Once you have read the records below, restate them word for word.

## Data records
"""

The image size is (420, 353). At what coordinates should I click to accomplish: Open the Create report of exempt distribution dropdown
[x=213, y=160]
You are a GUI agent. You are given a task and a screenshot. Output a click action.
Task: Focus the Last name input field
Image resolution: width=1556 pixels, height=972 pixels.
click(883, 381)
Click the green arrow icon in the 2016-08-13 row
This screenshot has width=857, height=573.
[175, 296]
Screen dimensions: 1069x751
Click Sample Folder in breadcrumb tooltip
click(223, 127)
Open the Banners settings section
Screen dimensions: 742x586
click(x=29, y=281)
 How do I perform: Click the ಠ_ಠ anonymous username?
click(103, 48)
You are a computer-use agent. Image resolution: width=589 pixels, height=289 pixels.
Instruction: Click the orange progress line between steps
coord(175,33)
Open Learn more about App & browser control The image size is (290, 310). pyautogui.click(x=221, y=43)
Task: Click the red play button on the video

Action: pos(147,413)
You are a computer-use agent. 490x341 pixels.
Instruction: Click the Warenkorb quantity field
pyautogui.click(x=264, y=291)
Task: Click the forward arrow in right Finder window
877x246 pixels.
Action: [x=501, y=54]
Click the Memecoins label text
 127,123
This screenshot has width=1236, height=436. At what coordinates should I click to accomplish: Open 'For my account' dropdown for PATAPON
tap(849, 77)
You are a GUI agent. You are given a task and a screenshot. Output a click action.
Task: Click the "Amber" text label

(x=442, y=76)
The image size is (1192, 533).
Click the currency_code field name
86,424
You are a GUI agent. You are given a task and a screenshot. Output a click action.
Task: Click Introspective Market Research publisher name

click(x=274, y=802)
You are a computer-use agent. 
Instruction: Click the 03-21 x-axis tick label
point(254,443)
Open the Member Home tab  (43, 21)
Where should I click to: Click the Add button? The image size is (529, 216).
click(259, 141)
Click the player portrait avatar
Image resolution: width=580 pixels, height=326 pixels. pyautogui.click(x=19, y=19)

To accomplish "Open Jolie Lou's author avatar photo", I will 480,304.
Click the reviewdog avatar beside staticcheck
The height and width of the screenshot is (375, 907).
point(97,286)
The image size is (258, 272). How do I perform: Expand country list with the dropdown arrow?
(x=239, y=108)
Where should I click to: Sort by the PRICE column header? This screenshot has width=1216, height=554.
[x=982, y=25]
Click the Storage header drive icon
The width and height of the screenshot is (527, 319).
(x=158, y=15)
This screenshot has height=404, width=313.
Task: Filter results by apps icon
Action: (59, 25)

"""

## Solution to this problem
The image size is (420, 353). At what coordinates should I click to accomplish: Open the Create report of exempt distribution dropdown
[x=213, y=160]
You are a GUI agent. You are given a task and a screenshot. Output a click action.
Task: Focus the Last name input field
Image resolution: width=1556 pixels, height=972 pixels.
click(883, 381)
Click the green arrow icon in the 2016-08-13 row
This screenshot has width=857, height=573.
[175, 296]
Screen dimensions: 1069x751
Click Sample Folder in breadcrumb tooltip
click(223, 127)
Open the Banners settings section
Screen dimensions: 742x586
click(x=29, y=281)
 How do I perform: Click the ಠ_ಠ anonymous username?
click(103, 48)
You are a computer-use agent. Image resolution: width=589 pixels, height=289 pixels.
Instruction: Click the orange progress line between steps
coord(175,33)
Open Learn more about App & browser control The image size is (290, 310). pyautogui.click(x=221, y=43)
Task: Click the red play button on the video

Action: pos(147,413)
You are a computer-use agent. 490x341 pixels.
Instruction: Click the Warenkorb quantity field
pyautogui.click(x=264, y=291)
Task: Click the forward arrow in right Finder window
877x246 pixels.
Action: [x=501, y=54]
Click the Memecoins label text
 127,123
This screenshot has width=1236, height=436. At what coordinates should I click to accomplish: Open 'For my account' dropdown for PATAPON
tap(849, 77)
You are a GUI agent. You are given a task and a screenshot. Output a click action.
Task: Click the "Amber" text label

(x=442, y=76)
The image size is (1192, 533).
Click the currency_code field name
86,424
You are a GUI agent. You are given a task and a screenshot. Output a click action.
Task: Click Introspective Market Research publisher name

click(x=274, y=802)
You are a computer-use agent. 
Instruction: Click the 03-21 x-axis tick label
point(254,443)
Open the Member Home tab  (43, 21)
Where should I click to: Click the Add button? The image size is (529, 216).
click(259, 141)
Click the player portrait avatar
Image resolution: width=580 pixels, height=326 pixels. pyautogui.click(x=19, y=19)

To accomplish "Open Jolie Lou's author avatar photo", I will 480,304.
Click the reviewdog avatar beside staticcheck
The height and width of the screenshot is (375, 907).
point(97,286)
The image size is (258, 272). How do I perform: Expand country list with the dropdown arrow?
(x=239, y=108)
Where should I click to: Sort by the PRICE column header? This screenshot has width=1216, height=554.
[x=982, y=25]
Click the Storage header drive icon
The width and height of the screenshot is (527, 319).
(x=158, y=15)
This screenshot has height=404, width=313.
Task: Filter results by apps icon
Action: (59, 25)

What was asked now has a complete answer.